Sunday, February 17, 2008

3rd Day-9th Talk: Panel on Insurance Risks on Clinical Trials and Products

Cindy Palomino of Chubb Insurance and Jay J. Schuttert of Snell & Wilmer discuss the risks of clinical trials and risks that pharmaceutical products face on the market.

(Q1) Clinical trials are growing across the globe: what type of risk management do you see in those areas and how can they keep down costs?

Cindy: Companies go overseas to do clinical trials based on specific populations. It’s harder to do trials overseas due to regulations, informed consents, insurance, etc., thus it requires a lot of resources. It may cost a lot of money to run the trial, but then you need to invest even more money to monitor what is going on over there. You need to be engaged in selecting the PIs. It is becoming more and more important that the sponsor of the company monitors the actions of those people.

Jay: Bad news: litigation against the clinical trial industry is on the rise. There are a few simple things we can do to eliminate risk. For example, the FDA has a lot of rules, so you can exceed their standards to insulate yourself to an extent.

(Q2) If you outsource your trial, are you outsourcing your risk(s) as well?

Cindy: A lot of small companies have limited resources. The sponsor of the company is held responsible, and they can transfer some risk if they have good contracts. However, they are responsible and they are not removing themselves from the risk

Jay: Lawyers will pin companies. Anyone who has any interest or connection to a clinical trial can be used as a defendant in a trial, so it must be monitored closely to make sure everything is legitimate.

(Q3) On the risk side, given the high level of failure and given the frequency of core trial design, how do you evaluate what projects you are prepared to be at risk from? Also, if you have a client that comes in who has made mistakes (i.e. not reporting data or not complying to the trial), which is not something you can necessarily predict in the process- what is your attitude in that regard with respect to the client? Do you let them get away with it or push for settlement?

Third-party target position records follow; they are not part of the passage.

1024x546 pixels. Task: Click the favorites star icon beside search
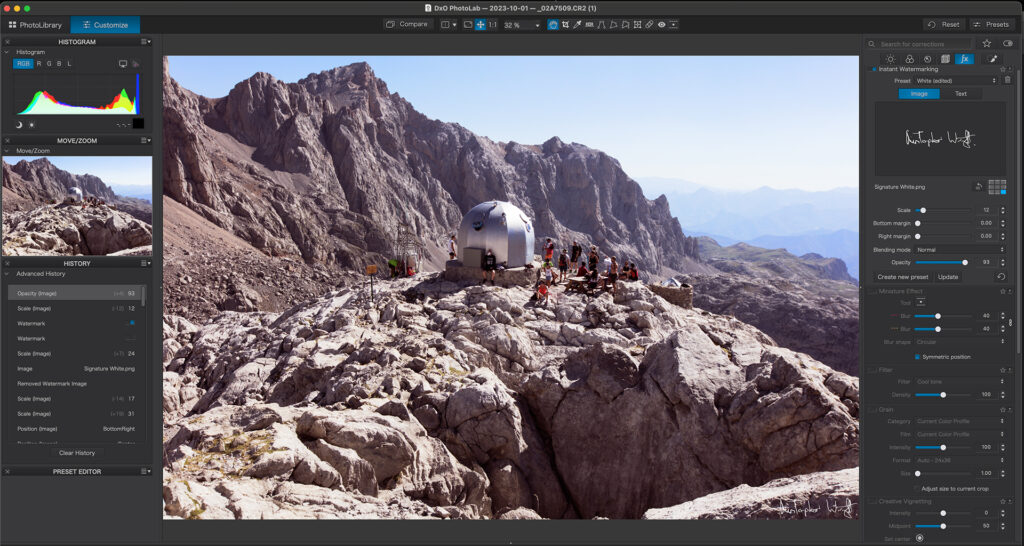(x=987, y=44)
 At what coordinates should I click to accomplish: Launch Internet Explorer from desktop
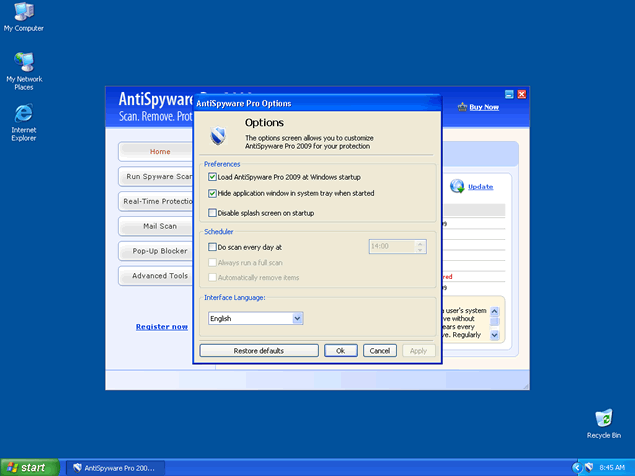[23, 113]
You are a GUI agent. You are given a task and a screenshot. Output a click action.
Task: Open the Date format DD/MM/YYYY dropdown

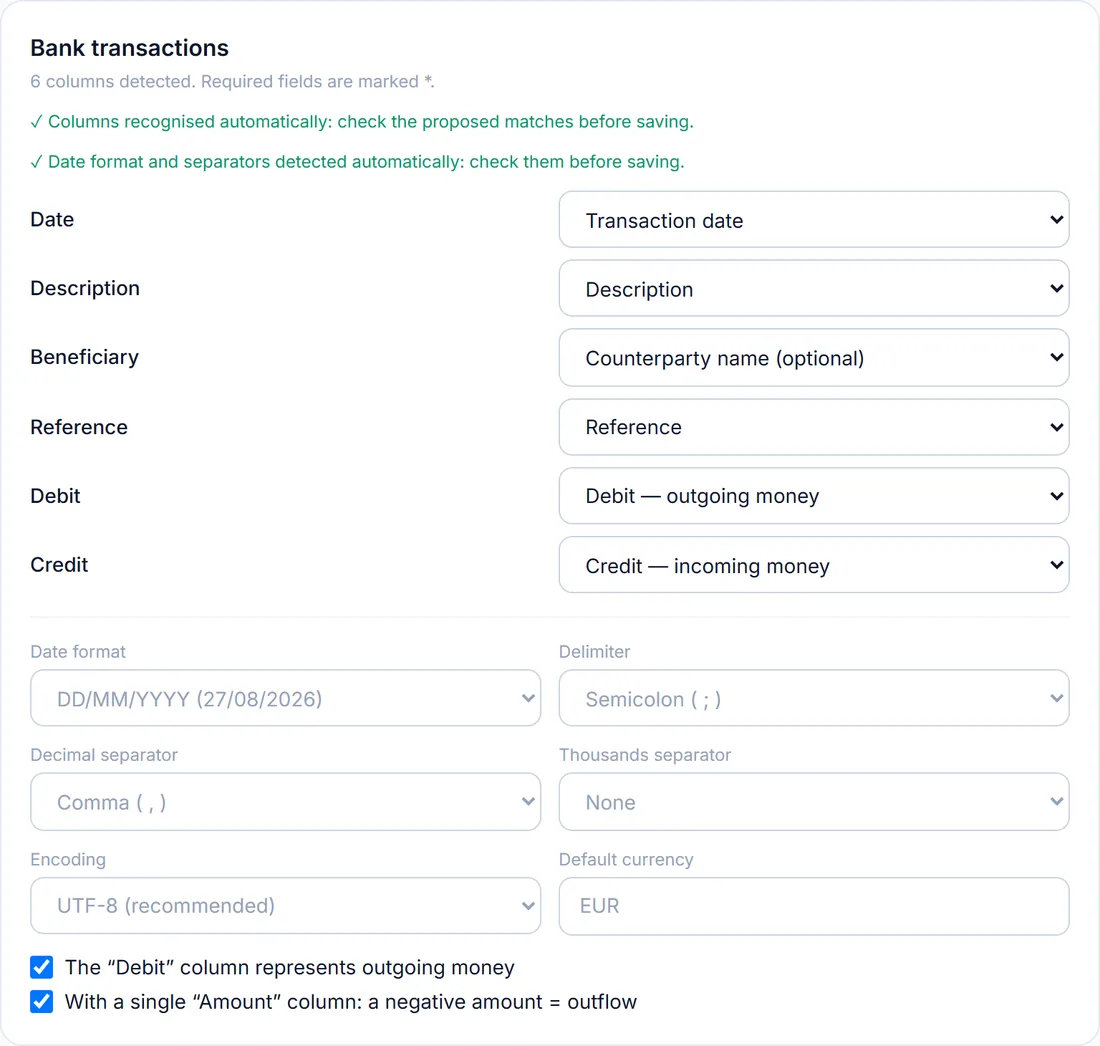point(286,698)
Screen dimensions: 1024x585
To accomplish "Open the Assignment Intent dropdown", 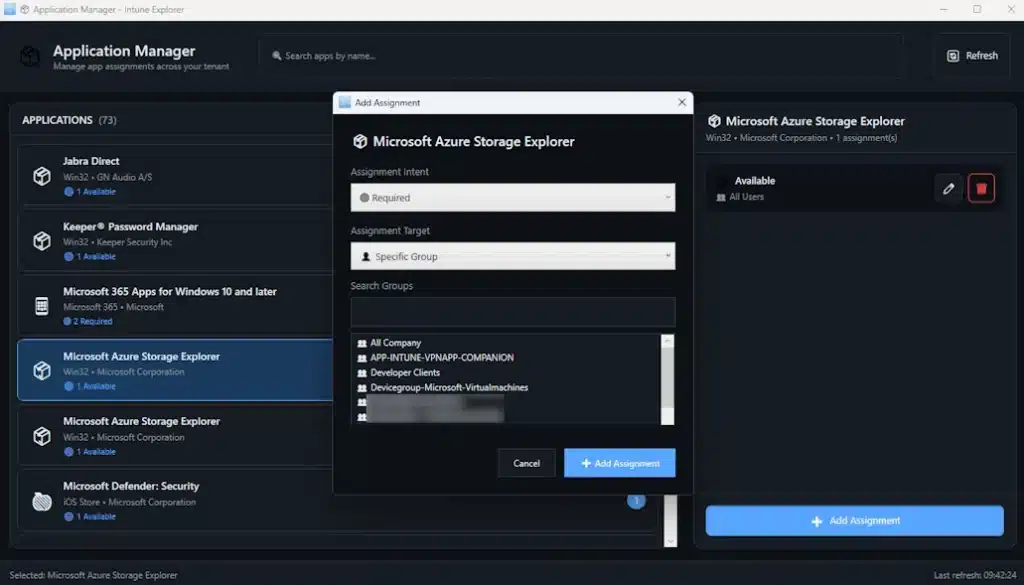I will (512, 198).
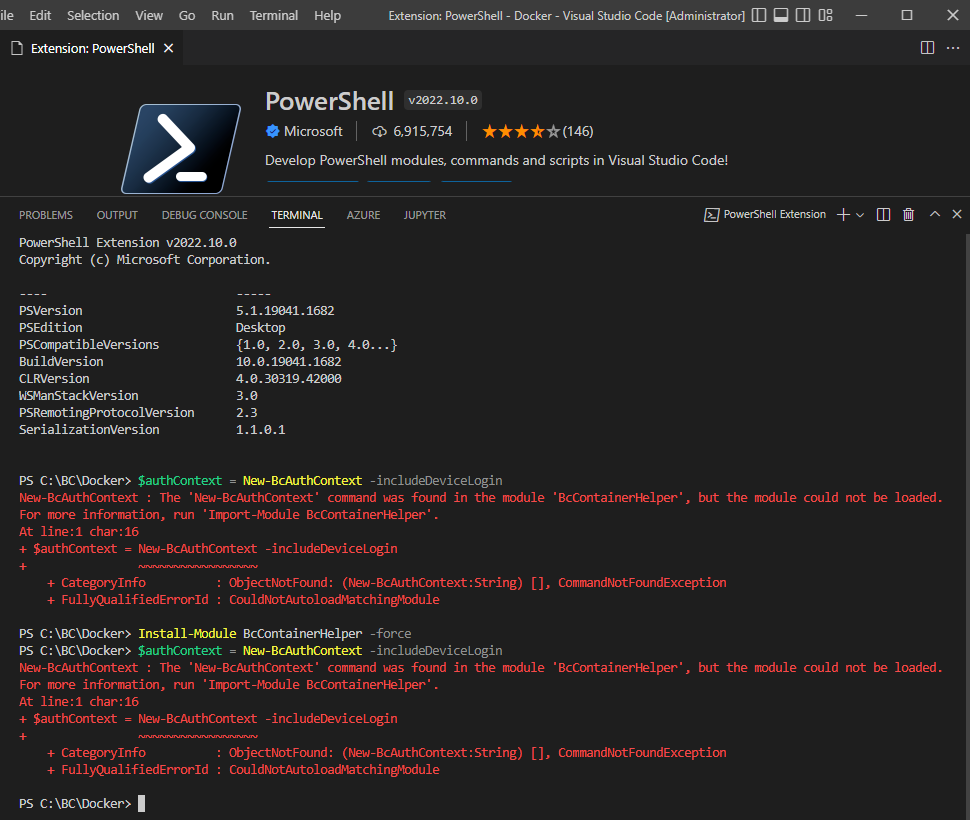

Cindy: As much as the client will allow… the focus is the research and protection of the assets tends to be an afterthought. There are few companies that, at the beginning, we turn away unless they have issues with the FDA because, in that case, they may be trying to hide something. Everyone has made mistakes, but we do a lot of research in the class of drug or device in the past. We look at the track record, literature, who their partners are, what their selection process is, who is on the board- we look at all of those components. I think these stages are very important in the ultimate success of the company. We take a look at the adverse events and what else the drug may be used for- we encompass that into our study and this will help our research in the end.

Jay: In the scenario described, it’s one of those cases that I would encourage the client to make go away. The big issue is what can happen to you in front of the government (i.e. congress, etc.) with a 9-10 year verdict and bad press. It should be evaluated on a case-by-case basis, however.

(Q4) Is there an international standard [different from that of the US] for informed consent?

Cindy: I think the US has always led other countries with regard to informed consent. My US companies that are doing trials overseas are abiding by what the ethics committees are requiring of them (insurance, language, etc.). I haven’t seen anything that the FDA requires which is not required in the US. The FDA has minimum guidelines, but the more you can disclose with a thorough explanation of the process and what’s to be expected, the better. Looking at the recruiting process is a little more important overseas than the US, and this may be due to differences in patient education.

Jay: If you get sued, it is nice to be able to say you listed everything and every participant signed off on a consent document. If you give more info, you cover your ass.

(Q5) Last week, a lawsuit was filed with a woman in a clinical trial, and there was not an adverse event (but not a positive outcome either). However, she filed a lawsuit that she did sign the consent paper but did not feel properly informed about her treatment. Could this be the death row for clinical trials in the US?

Jay: This could be an issue. Every lawsuit has some value to someone. Even if you spent money just to get rid of it, someone is making money from that.

(Q6) In your experience with clinical trial liability, do the issues stem mainly from problems with the drug or “man-made” mistakes?

Cindy: The execution of the protocol and the lack of involvement on the part of the sponsor are the biggest issues. Failure to report adverse events and go back to modify the events cause problems. There are events of products causing injury, but it is minimal. Sometimes patients with exclusionary issues still get into the trial, but again, this goes back to the execution of the protocol.

Jay: I see the gamut, but the most important thing is to file paperwork and keep adequate documentation to save yourself.

(Q7) Is there a consistency pattern to weaknesses?

Cindy: Structure in the clinical trial and how they monitor it often presents weaknesses. Sales people are going around demonstrating and selling product; however, they often over-commit and make too many promises regarding what the therapy will accomplish. Even though companies put out documents, sales people tend to contradict them. Again, this goes back to lack of supervision in training and sales as being two major issues. In addition, contract manufacturers can cause a weak contract/execution and this can help them reduce their liability/loss or increase it.